State Government and Prisons and Government & Economic Development and Government and Law

Indiana chief justice endorses sentencing changes

January 12, 2011

Indiana's chief justice urged lawmakers Wednesday to support a package of criminal sentencing changes that would give judges more leeway to send less serious offenders to community corrections instead of prison.

Randall T. Shepard endorsed the overhaul during his annual State of the Judiciary speech to a joint session of the Indiana General Assembly. Gov. Mitch Daniels also supports the proposals, which grew out of a state-commissioned report by the Pew Center on the States and the Council of State Governments Justice Center.

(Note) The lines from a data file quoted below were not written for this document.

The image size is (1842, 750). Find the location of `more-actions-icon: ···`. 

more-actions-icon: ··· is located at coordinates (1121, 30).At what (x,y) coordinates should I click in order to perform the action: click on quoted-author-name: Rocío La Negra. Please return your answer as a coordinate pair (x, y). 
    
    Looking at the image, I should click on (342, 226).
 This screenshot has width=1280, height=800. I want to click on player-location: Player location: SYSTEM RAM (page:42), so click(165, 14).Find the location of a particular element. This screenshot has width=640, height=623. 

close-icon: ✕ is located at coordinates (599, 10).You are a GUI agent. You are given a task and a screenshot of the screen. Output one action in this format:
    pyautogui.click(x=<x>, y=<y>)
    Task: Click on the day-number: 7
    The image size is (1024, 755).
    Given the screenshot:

The report suggested allowing judges to sentence people convicted of lesser felonies to community corrections, which can include work release or treatment programs. This would help free up prison space for the state's worst offenders, the report said, potentially saving more than $1 billion that would otherwise go toward building new prisons.

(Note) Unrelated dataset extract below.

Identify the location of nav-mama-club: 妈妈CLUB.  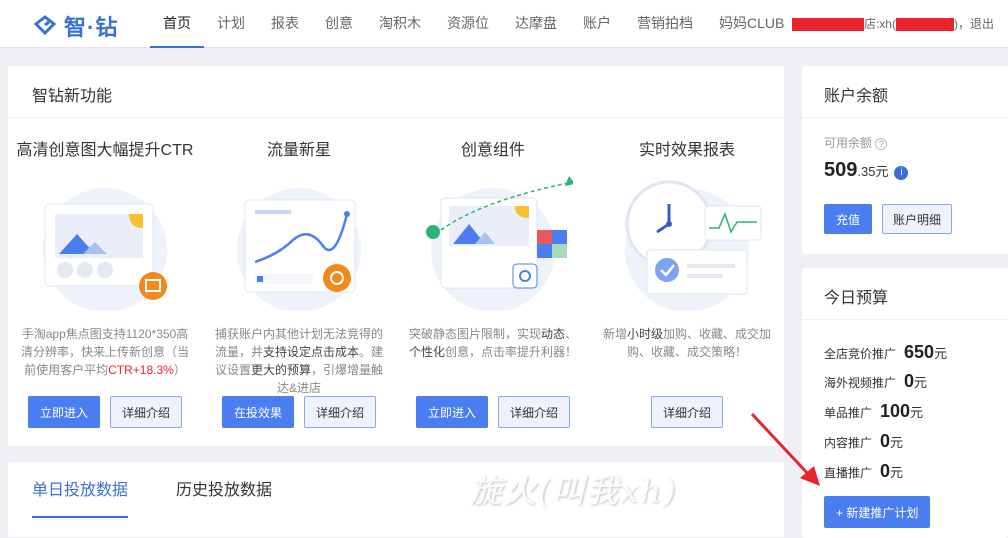
(752, 24).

Shepard said half of the new prisoners sent to Indiana prisons are people whose crimes fall into the least serious category, class D felonies.

He said deciding which offenders really need to be kept in a prison cell could improve public safety, lower repeat offenses, help inmates find jobs and lower prison costs.

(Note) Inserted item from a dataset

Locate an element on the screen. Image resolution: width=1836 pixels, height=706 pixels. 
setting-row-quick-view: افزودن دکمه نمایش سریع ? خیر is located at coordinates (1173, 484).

Shepard also used his annual speech to tout progress he said the state's court system has made on other issues, including technology and helping people avoid mortgage foreclosures.

He noted that state law gives Indiana homeowners the right to meet face to face with lenders to try to negotiate a modified loan, and said the court-facilitated system had been improved to the point where half of the homeowners who attend the conferences leave with a revised loan.

Shepard also told legislators about several steps state courts have taken to computerize various procedures, including helping victims of domestic violence obtain protective orders online, a computerized case management system used in 26 counties and notifying police when a person is declared mentally ill to help prevent them from buying guns.